I first remember my mother talking to herself in that same kitchen and asking who she was talking to more often now as my alter ego impulsively shares some candid humor with and about myself.
The sycamores are pushing leaves against green hillsides along the creek— thin clouds smeared upon blue seas above fresh snow upstream, and we
old timers wait for the wildflowers we remember, their names and faces begging for a moment in the sun far from the news in Washington.
Thank God it finally rained after months of fog, the only moisture to keep the grass alive, and only now does it start to grow after the frost and freezing mornings
that make strong feed. You can see it piled behind the heifers, instead of puddles, licking themselves as if their coats were combed with gobs of Brylcreem.
It’s the little things that tell the story I’m looking for—Baby Blue Eyes, Mariposa Lillies and Pretty Faces to greet me spring mornings.
Sunday morning’s horoscope suggests why not write some poetry planets aligned for me to be feeling especially inspired or artistic and I try, despite the broken tooth too short to extract with vice grips, crumbling, throbbing with coffee.
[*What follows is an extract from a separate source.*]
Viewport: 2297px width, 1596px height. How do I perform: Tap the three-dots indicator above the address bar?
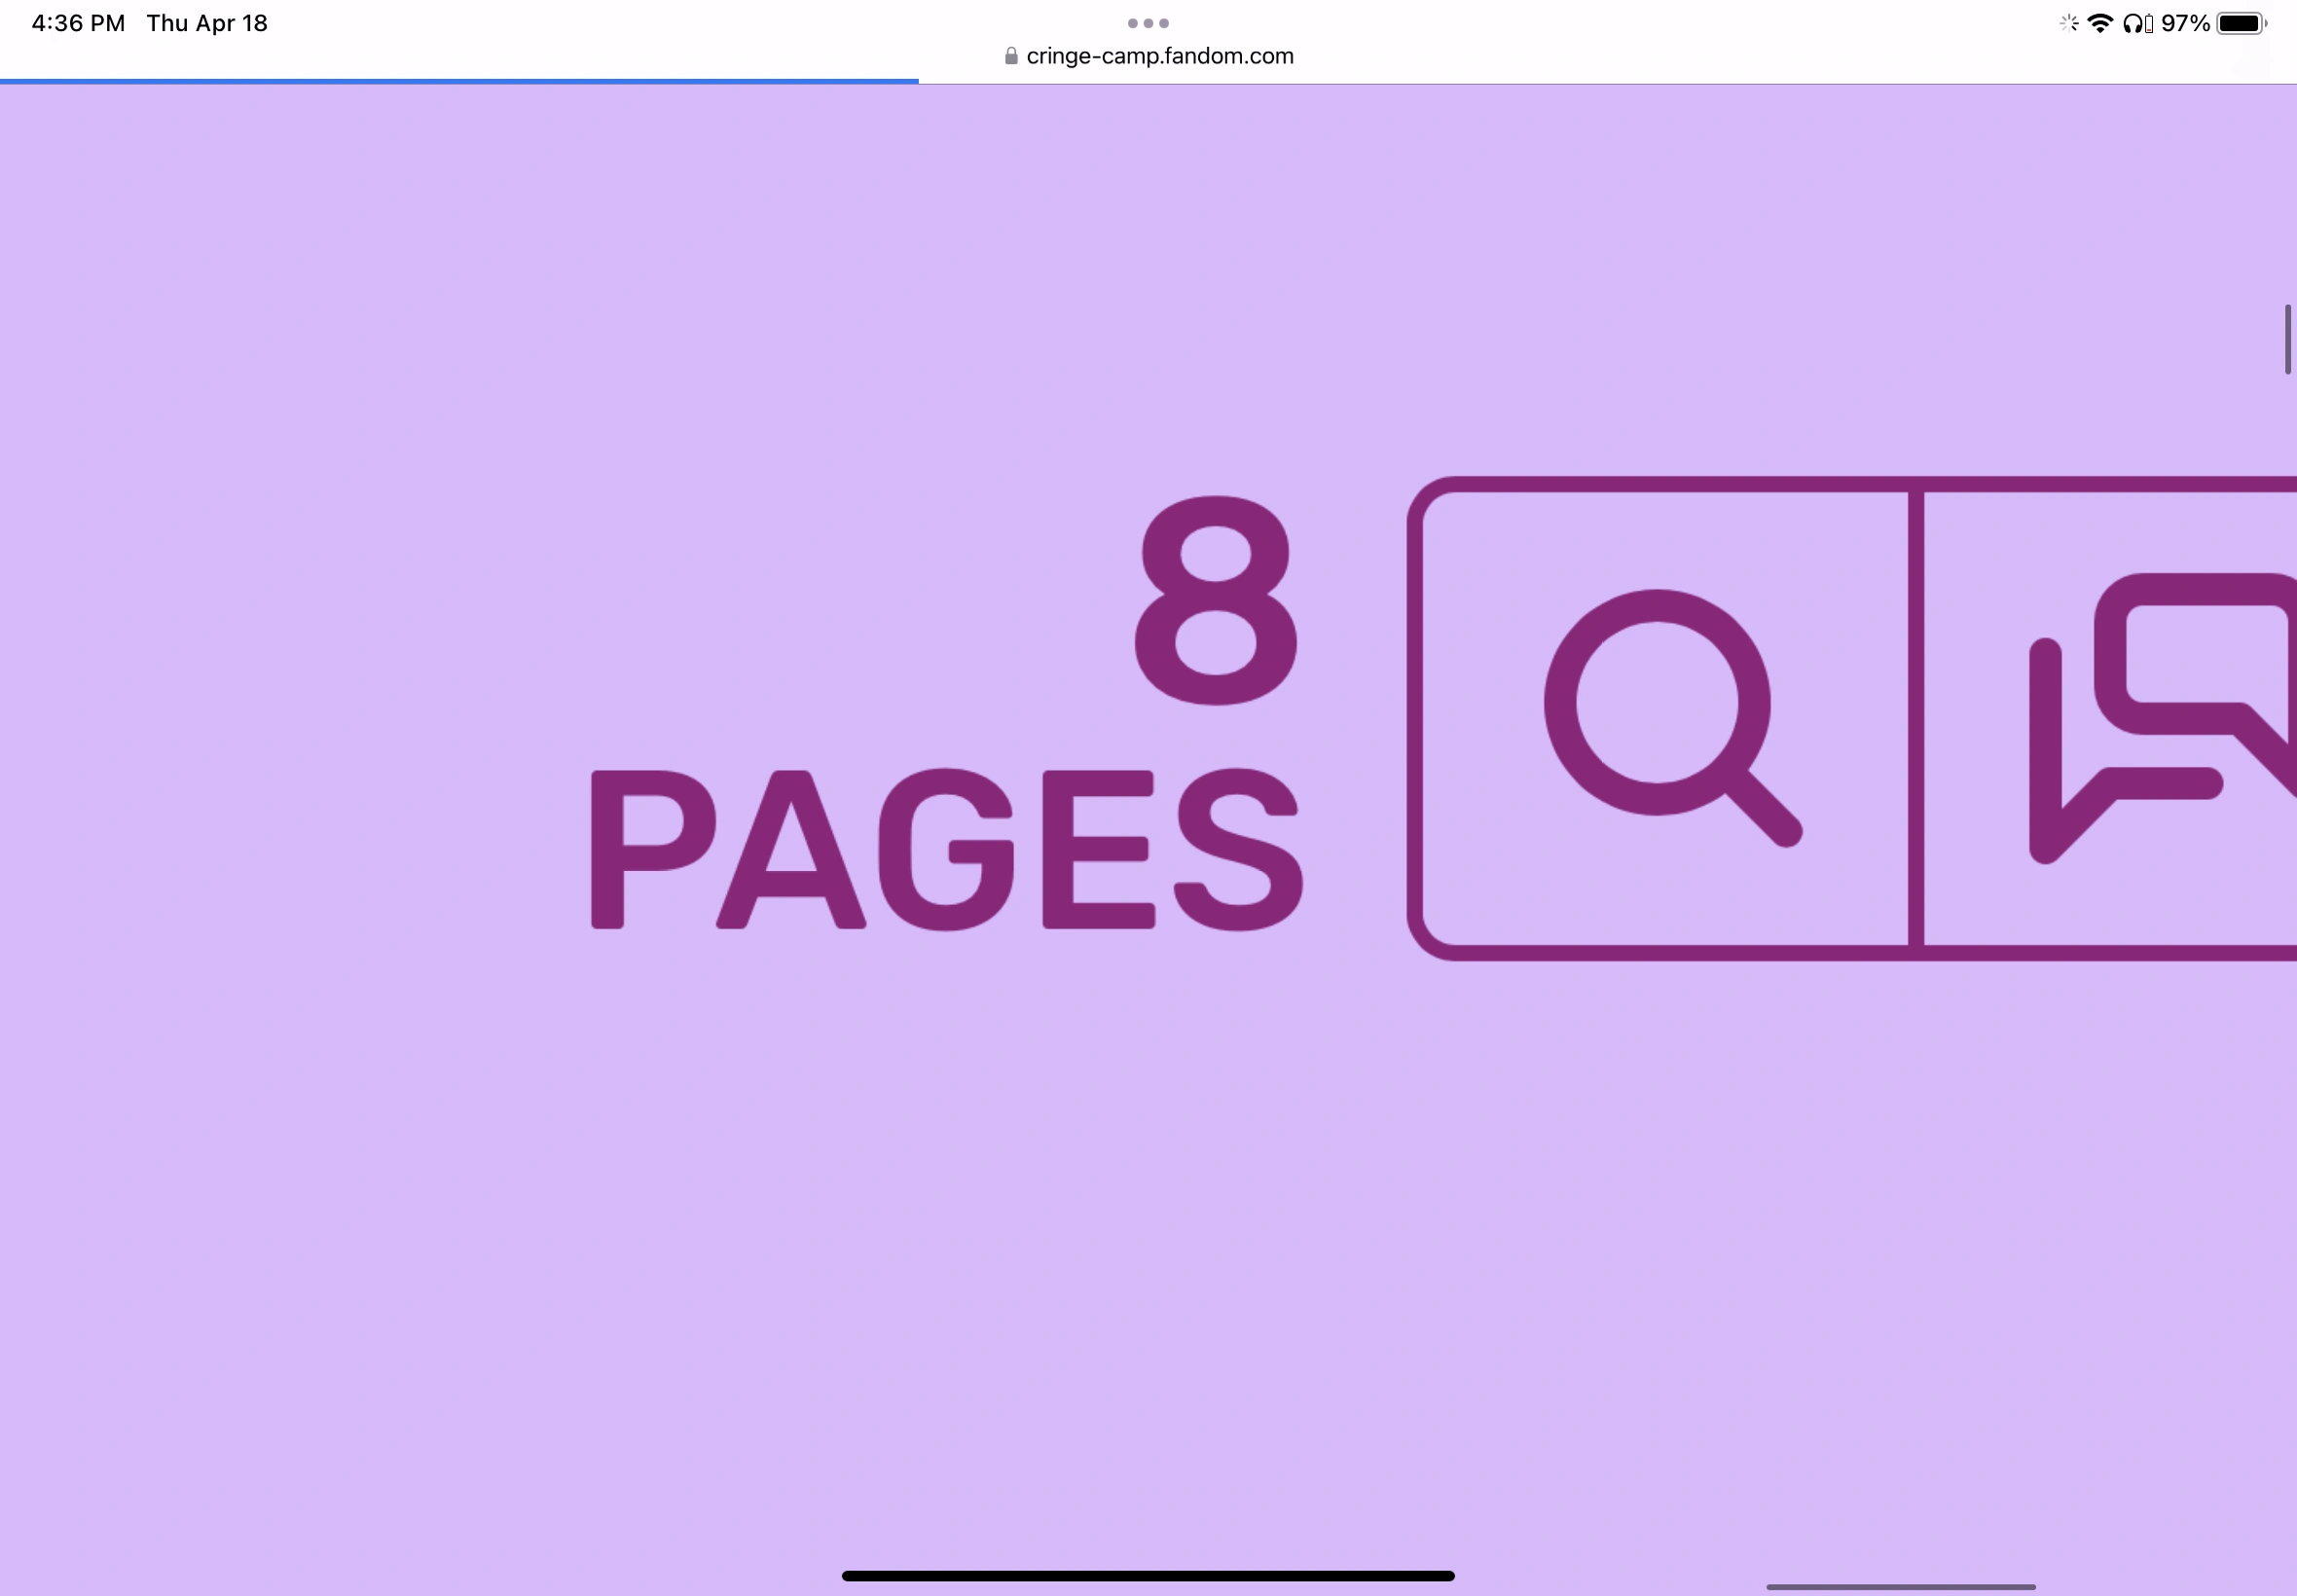pyautogui.click(x=1147, y=22)
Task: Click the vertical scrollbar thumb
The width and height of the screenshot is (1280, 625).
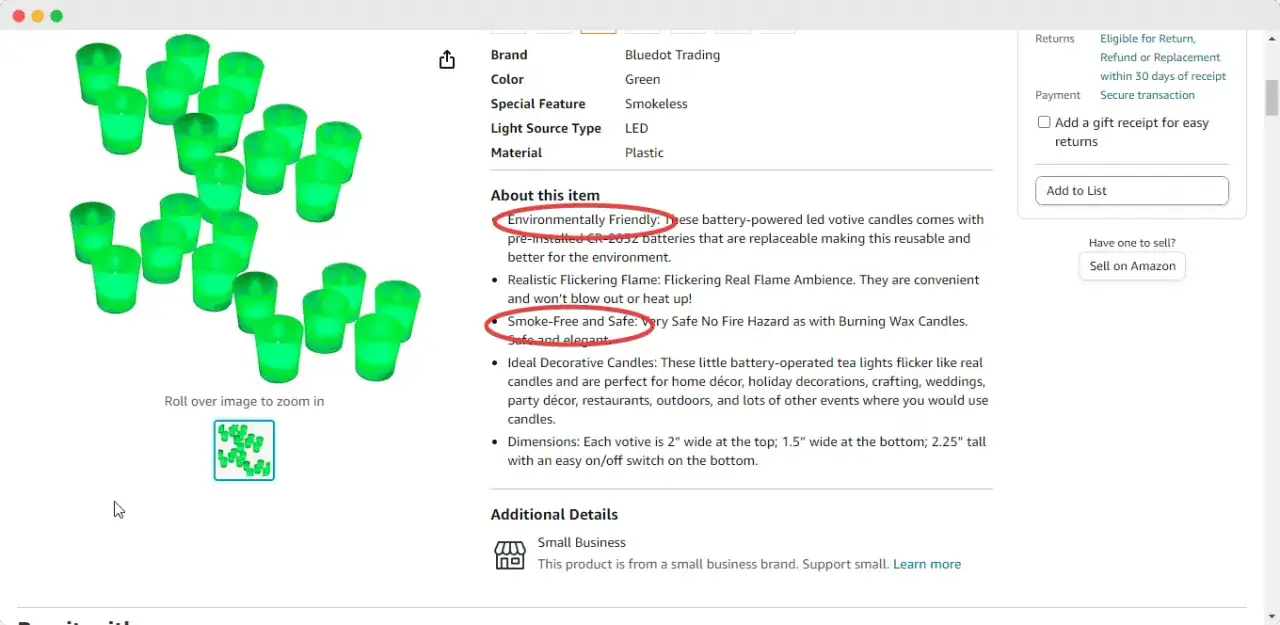Action: 1272,97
Devastation at the distant feral cat’s food down at the shop, a raccoon, I suspect, stuck in the small door cut in its thirty-gallon cover. I envision the coon panicked, flipping over— kibble scattered like gravel, empty dishes upside down, secret humor as I reclaim the mess.
And the weeds we sprayed yesterday from the welcome rains that washed-out all the fences across the creek between neighbors, their cattle headed south, tentatively exploring our empty pasture across from the house.
Dark shadows shrink upon the green, a picturesque pre-spring day in-the-making. I sip cold coffee and wait.
Wild, rough and rocky, Chemise and Manzanita pulling at my jacket’s sleeve, we followed a few cows and calves off the hill towards the corrals below before a branding
people scurrying to set the gates as we drew closer, you among them dashing with athletic grace that captured my attention—
young bull, thirty-seven years ago, six years friends, before asking in a poem would you be my Valentine?
We branded another bunch on the calf table yesterday, labeled by longtime neighbor Earl McKee as the “Iron Roper”.
The transition from heading and heeling our calves has been smooth, giving us the advantage of branding on short notice as opposed to inviting ropers days in advance during a busy branding season. Though not as much fun, we can get the job done quicker and with less people. We also think it’s easier on the calves not being drug across the corral waiting to be heeled, and keeping the bull calves off the ground while being castrated is also more sanitary.
In any event, it’s also easier on us and our close neighbors, but each to his own, we’ve been there.